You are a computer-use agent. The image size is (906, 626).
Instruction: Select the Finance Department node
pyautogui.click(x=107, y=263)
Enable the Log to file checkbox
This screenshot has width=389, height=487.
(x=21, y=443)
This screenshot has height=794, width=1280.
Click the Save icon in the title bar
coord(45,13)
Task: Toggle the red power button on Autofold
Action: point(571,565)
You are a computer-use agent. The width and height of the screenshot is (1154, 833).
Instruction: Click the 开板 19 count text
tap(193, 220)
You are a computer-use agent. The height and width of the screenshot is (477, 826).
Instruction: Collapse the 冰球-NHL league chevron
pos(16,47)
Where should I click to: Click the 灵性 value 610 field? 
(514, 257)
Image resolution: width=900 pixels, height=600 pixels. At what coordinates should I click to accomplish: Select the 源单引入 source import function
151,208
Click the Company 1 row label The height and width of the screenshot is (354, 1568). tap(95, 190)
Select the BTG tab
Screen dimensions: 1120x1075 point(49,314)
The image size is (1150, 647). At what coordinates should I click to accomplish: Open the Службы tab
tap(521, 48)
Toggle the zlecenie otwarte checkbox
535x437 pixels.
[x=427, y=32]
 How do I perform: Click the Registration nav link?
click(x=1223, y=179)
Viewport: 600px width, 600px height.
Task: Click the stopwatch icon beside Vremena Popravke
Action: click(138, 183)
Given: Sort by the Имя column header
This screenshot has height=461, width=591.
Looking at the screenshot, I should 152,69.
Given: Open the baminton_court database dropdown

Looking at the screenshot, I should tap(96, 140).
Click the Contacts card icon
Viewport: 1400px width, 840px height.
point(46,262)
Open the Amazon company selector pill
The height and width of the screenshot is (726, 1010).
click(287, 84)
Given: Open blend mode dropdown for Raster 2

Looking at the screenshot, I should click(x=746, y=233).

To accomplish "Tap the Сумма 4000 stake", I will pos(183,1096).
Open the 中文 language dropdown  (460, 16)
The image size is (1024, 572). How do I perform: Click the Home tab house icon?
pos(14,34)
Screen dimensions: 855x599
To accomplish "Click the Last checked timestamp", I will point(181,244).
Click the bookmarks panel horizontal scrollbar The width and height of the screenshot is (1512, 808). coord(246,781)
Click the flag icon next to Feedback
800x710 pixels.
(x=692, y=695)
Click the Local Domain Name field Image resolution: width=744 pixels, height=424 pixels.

------------------------------------

• ABOUT THIS EXERCISE:
In your answer, repeat each of the records exactly.

• COMPLETED TASK:
You are a computer-use agent. The image size is (906, 626).
Instruction: Select the Finance Department node
pyautogui.click(x=107, y=263)
Enable the Log to file checkbox
This screenshot has width=389, height=487.
(x=21, y=443)
This screenshot has height=794, width=1280.
Click the Save icon in the title bar
coord(45,13)
Task: Toggle the red power button on Autofold
Action: point(571,565)
You are a computer-use agent. The width and height of the screenshot is (1154, 833).
Instruction: Click the 开板 19 count text
tap(193, 220)
You are a computer-use agent. The height and width of the screenshot is (477, 826).
Instruction: Collapse the 冰球-NHL league chevron
pos(16,47)
Where should I click to: Click the 灵性 value 610 field? 
(514, 257)
Image resolution: width=900 pixels, height=600 pixels. At what coordinates should I click to accomplish: Select the 源单引入 source import function
151,208
Click the Company 1 row label The height and width of the screenshot is (354, 1568). tap(95, 190)
Select the BTG tab
Screen dimensions: 1120x1075 point(49,314)
The image size is (1150, 647). At what coordinates should I click to accomplish: Open the Службы tab
tap(521, 48)
Toggle the zlecenie otwarte checkbox
535x437 pixels.
[x=427, y=32]
 How do I perform: Click the Registration nav link?
click(x=1223, y=179)
Viewport: 600px width, 600px height.
Task: Click the stopwatch icon beside Vremena Popravke
Action: click(138, 183)
Given: Sort by the Имя column header
This screenshot has height=461, width=591.
Looking at the screenshot, I should 152,69.
Given: Open the baminton_court database dropdown

Looking at the screenshot, I should tap(96, 140).
Click the Contacts card icon
Viewport: 1400px width, 840px height.
point(46,262)
Open the Amazon company selector pill
The height and width of the screenshot is (726, 1010).
click(287, 84)
Given: Open blend mode dropdown for Raster 2

Looking at the screenshot, I should click(x=746, y=233).

To accomplish "Tap the Сумма 4000 stake", I will pos(183,1096).
Open the 中文 language dropdown  (460, 16)
The image size is (1024, 572). How do I perform: Click the Home tab house icon?
pos(14,34)
Screen dimensions: 855x599
To accomplish "Click the Last checked timestamp", I will point(181,244).
Click the bookmarks panel horizontal scrollbar The width and height of the screenshot is (1512, 808). coord(246,781)
Click the flag icon next to Feedback
800x710 pixels.
(x=692, y=695)
Click the Local Domain Name field Image resolution: width=744 pixels, height=424 pixels.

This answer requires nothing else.